For those of you who've wondered, I'm not a token lefty. Click here to read the entire piece by Bexley High School Senior Isaiah Gabriel Calvitti.

Light Posting

I've said it before. There's an annoying negative correlation between the number of bloggable items and the time I have available to blog. My apologies for the light posting and especially for the lack of links in the following:

1) I am not opposed to gambling, per se. I am opposed to stomping on the spirit of gambling laws in an effort to let the most creative proponents of gambling make tons of cash. So, when Gongwer and ONN report on the new deal to have the AG's office determine if a device requires at least 51% skill to result in a payoff, I don't like it.

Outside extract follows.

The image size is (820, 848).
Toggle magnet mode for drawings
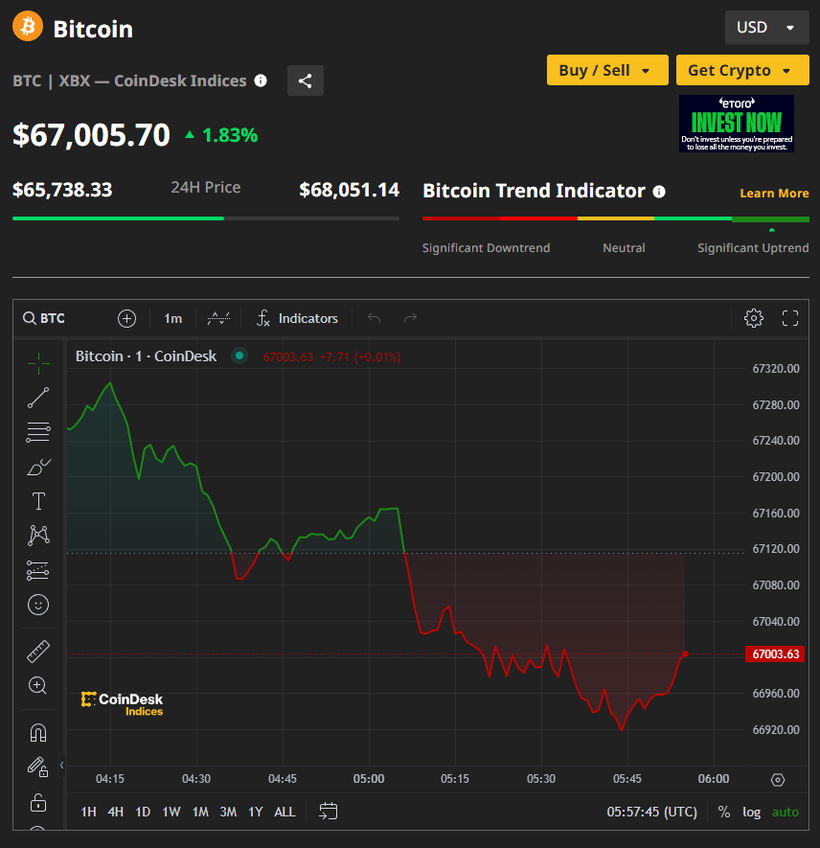(x=38, y=733)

Anybody who bets on sporting events, for instance, will tell you that a skilled bettor can do better than break even in the long run, but on any given Sunday... Of course, you can take all of the skill out of betting on horse racing by randomizing the information available such that a person is betting based not only on an unknown future but an unknown past. If you can cut into small digitized video clips and still call it betting on horse-racing at that point, you might be able to have the State Senate help you do an end around on Ohio Gambling restrictions. I'm starting to think that we should allow slot machines in any place of business, but require that patrons be no closer than six feet from any of them at any time.

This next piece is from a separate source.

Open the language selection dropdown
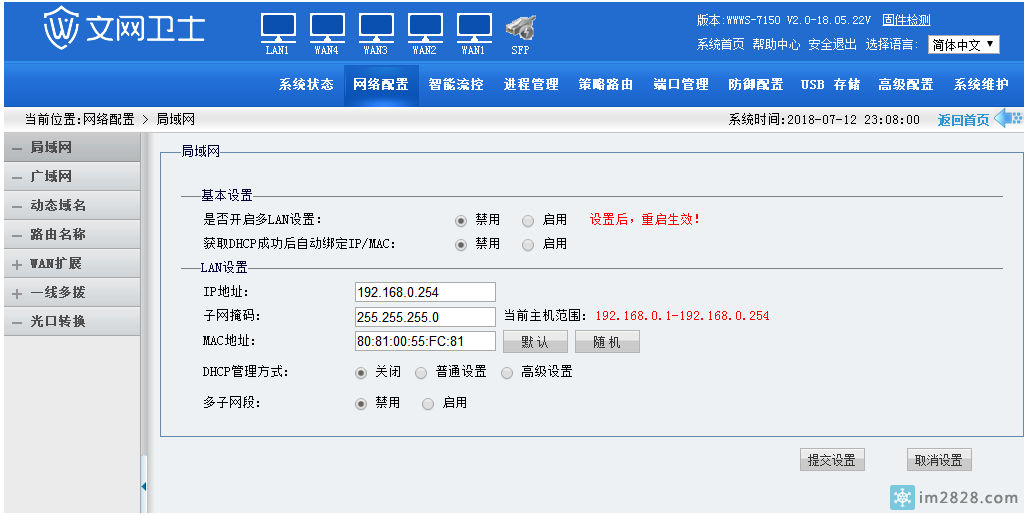Viewport: 1025px width, 515px height. [x=963, y=44]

2) I'm already out of time, but I will throw this out there: Regarding recent activity in the U.S. House, is it politically better for Dems to forge a compromise on war-funding and troop withdrawal that gets half of what they want, but also gives them shared responsibility for a failed war strategy, or to throw up their hands, say they tried, and give W all the rope he asked for?

Monday, May 21, 2007

Old News

Monday. Can't trust that day. The good news is that Jeff C. a/k/a Yellow Dog Sammy is back and blogging. Just so he knows, the 'sphere will now expect 9 posts (plus updates) every day.

The amusing news is that at least one of the CD's political journalists seems to be a snarky blogger at heart:

On Friday, we noted that Democratic Rep. Zack Space of Dover, a freshman from the socially conservative and GOP-leaning eastern and southern Ohio 18th district, was quick to rail against the deal. Literally. As in the headline to his press release trumpeting Space's opposition to anything that smacks of "amnesty" for illegal immigrants employing the word "rails" to characterize Space's stance.

Pryce's anti-amnesty missile came in a bit quietly, in a release that was sent out Saturday night and then landed in our Spam filter not to be noticed until this morning. However, Pryce made it clear that she too considers the deal to be handing millions of illegal immigrants amnesty.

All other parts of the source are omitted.